11 years ago there wasn’t as much regulation on forums and on social media site for phrases such as ‘thinspiration’ ‘proana’ and the like. The incessant use of thigh gap pictures coupled with those phrases sparked a fire of pro-eating disorder communities. Fasting became the norm, and everyone’s goal was to get to a magic number that would produce the gap. I became one of those girls. I got the thigh gap after several months of ‘strict determination’, aka, deathly low calorie consumption, I won’t list it here because it needs no mention. I don’t think I need to tell you that I’m not built for thigh gaps. I’m naturally thin and fairly fit now, but my thighs still touch (hello my dear unique pelvic shape!). Yet, I had a thigh gap then, at a double digit weight, standing at 5’8″ (I don’t know my weight now since I threw out my scales and refuse to let the number rule me anymore). Yes, I was close to death. No, I didn’t realize it. Yes, I had my precious thigh gap.
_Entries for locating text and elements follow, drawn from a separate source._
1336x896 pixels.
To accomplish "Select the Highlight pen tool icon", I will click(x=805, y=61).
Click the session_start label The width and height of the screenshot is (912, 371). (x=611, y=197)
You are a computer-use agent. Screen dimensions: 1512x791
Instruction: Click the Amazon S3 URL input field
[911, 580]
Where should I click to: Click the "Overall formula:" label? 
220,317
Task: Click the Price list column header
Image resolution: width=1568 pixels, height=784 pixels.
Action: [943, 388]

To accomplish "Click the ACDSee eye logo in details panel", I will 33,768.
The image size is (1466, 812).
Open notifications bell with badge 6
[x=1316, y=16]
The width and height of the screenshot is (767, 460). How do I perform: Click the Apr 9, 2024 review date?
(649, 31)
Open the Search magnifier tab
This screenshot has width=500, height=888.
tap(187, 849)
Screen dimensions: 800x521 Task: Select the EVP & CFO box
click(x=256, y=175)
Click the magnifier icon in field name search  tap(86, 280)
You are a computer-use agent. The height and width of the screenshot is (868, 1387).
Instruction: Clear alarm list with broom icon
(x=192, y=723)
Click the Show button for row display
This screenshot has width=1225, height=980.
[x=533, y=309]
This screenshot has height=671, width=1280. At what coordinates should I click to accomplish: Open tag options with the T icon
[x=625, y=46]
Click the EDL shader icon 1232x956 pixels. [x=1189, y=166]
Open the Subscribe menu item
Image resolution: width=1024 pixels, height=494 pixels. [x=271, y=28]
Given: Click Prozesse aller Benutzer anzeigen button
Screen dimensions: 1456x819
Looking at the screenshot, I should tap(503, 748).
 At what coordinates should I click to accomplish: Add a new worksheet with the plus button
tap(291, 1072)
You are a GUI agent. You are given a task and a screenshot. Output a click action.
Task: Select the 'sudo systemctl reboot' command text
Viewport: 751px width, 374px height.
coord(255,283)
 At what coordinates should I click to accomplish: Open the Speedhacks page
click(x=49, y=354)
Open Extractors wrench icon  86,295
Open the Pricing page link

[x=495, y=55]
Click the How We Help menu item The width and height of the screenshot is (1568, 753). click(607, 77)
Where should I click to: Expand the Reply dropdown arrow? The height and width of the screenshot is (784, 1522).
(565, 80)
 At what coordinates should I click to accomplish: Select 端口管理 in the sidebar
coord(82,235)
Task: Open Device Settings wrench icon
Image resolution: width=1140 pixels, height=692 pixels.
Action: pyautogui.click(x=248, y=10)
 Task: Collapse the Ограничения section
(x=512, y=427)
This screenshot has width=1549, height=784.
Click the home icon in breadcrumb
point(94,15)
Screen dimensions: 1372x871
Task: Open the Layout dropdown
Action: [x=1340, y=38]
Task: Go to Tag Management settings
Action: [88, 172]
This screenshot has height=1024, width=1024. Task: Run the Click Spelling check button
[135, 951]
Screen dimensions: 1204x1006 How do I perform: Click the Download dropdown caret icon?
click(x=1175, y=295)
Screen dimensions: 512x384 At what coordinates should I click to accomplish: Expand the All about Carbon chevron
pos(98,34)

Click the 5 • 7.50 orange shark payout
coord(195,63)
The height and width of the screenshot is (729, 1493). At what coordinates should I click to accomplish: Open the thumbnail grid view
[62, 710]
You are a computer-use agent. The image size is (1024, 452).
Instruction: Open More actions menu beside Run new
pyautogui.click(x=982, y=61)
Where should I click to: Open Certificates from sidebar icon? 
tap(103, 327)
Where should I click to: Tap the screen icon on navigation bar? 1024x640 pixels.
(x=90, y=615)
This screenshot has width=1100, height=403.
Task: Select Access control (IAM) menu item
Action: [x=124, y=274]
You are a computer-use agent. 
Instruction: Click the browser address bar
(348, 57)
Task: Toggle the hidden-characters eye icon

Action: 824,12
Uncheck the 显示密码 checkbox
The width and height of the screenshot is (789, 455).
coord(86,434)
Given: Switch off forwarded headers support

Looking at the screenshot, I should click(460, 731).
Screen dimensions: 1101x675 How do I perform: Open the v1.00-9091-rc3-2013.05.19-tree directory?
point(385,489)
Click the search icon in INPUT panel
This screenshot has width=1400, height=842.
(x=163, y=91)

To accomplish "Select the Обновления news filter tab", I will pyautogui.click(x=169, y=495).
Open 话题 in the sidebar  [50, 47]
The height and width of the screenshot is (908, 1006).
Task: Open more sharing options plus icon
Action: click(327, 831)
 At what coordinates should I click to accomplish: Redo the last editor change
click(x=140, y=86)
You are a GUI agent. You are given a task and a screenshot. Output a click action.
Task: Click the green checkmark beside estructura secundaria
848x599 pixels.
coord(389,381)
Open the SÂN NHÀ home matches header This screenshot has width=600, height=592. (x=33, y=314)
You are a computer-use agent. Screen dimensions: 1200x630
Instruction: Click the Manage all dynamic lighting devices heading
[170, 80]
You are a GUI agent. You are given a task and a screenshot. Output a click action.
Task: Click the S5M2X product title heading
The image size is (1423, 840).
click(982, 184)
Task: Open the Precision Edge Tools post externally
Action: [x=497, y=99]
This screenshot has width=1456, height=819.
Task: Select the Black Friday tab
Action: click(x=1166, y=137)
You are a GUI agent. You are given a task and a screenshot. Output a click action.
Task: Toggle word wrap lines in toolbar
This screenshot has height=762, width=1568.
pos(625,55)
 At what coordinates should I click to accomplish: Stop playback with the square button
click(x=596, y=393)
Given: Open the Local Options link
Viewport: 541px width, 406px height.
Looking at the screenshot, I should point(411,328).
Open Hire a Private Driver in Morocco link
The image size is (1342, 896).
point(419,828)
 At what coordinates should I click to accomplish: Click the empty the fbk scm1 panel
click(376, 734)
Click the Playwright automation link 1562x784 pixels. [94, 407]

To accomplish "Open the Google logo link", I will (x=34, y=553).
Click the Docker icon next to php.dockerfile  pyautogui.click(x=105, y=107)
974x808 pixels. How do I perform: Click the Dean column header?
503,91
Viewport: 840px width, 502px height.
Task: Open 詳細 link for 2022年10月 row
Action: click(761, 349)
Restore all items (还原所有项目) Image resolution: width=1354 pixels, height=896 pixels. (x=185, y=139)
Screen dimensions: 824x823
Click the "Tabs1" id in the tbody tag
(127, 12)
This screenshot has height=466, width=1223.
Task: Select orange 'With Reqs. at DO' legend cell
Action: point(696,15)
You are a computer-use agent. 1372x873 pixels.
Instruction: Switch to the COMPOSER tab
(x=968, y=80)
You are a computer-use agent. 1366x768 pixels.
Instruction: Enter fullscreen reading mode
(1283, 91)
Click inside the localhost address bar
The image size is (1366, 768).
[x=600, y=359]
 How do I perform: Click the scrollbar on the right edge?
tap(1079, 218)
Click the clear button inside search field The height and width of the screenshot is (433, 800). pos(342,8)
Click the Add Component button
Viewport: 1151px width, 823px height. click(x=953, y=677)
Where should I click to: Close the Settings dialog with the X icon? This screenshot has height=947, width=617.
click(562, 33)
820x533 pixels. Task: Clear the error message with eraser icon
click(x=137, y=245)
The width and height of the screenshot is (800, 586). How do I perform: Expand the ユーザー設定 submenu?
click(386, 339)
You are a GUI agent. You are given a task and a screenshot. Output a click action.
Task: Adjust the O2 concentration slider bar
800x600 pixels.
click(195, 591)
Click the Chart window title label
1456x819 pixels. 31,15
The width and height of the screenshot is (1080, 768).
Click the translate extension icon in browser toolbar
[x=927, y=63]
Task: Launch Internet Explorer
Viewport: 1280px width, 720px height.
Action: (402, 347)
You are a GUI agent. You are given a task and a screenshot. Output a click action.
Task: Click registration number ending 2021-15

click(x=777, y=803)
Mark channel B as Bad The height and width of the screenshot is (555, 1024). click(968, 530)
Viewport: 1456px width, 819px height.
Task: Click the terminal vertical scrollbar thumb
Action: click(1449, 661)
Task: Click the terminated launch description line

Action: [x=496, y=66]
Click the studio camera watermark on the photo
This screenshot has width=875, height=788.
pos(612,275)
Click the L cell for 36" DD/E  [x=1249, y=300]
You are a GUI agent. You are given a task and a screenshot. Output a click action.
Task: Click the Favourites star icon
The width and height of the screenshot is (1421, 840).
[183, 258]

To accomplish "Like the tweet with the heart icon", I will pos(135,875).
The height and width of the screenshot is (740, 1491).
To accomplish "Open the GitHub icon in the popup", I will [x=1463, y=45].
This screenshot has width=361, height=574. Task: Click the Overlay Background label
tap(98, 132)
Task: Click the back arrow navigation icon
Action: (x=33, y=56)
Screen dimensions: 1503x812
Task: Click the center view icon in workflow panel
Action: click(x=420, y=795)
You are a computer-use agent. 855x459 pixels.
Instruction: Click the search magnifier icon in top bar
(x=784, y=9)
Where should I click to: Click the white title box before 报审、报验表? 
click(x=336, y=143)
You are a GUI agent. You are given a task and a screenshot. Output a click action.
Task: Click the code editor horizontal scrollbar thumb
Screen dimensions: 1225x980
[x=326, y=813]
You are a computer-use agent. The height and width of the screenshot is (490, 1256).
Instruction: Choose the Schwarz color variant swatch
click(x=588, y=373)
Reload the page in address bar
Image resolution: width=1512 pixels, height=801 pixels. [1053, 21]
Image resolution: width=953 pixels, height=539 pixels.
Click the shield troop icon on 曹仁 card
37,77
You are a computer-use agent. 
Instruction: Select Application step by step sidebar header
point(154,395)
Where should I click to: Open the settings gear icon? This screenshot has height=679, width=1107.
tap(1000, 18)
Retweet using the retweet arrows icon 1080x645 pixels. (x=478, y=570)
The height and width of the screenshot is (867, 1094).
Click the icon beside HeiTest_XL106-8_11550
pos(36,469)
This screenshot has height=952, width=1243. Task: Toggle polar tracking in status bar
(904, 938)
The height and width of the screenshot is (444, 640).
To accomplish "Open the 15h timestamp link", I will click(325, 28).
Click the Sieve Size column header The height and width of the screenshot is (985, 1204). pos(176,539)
It’s no surprise that I had a mini-rage aneurysm per Charlotte’s warning. What I see in the video is simply an extension of the glorification I fully experienced when I was younger. While there a lot of people fly by and don’t get influenced by this portrayal of the body (yay!), there are also a lot that stop, look, and feel a sense of shame. Then, there is a subset that saves that video and uses it as inspiration to ‘work harder’ at getting that supposed ‘beauty’. I understand it’s a simple artistic video, although that’s really questionable in itself. But if a simple artistic video can simply contribute to the death of a few girls (anorexia has the highest mortality rate of any mental illness, more people die from it per year ~150k than from breast cancer ~40k), then it’s not really worth the artistic value. You might as well strike a deal with the devil. Ok, maybe that’s a little harsh, you get the idea though.
Watch it, don’t watch it, that’s all up to you. If you feel this is something that might influence your own diet and behavior, skip it. If you can remain neutral toward your own body (who cares how you feel about the video, it’s YOU that counts) then by all means, the choice is yours. Models are models for a reason. And just because the models featured here have a different pelvic structure, it doesn’t mean that all models do. And it doesn’t mean that you have to! If you do, you might be an ectomorph. I’m a mesomorph. Simple as that. Healthy food choices and exercise are there to assist your body shape, not change it. Be proud of your body, you only have it for a limited time, take care of it! Same goes for body shaming. I’m a pretty boyish, straight figure. I absolutely love curvy bodies! But, there is no way I’d want to ‘enhance’ my body to get shapelier. In the same vein, I wouldn’t want someone who’s curvier to resort to ridiculous tactics to lose her curves. Encourage your fellow body patrons to be their best beautiful selves. Don’t criticize other’s bodies. They’re just doing what they’re naturally meant to do, housing a personality that shines!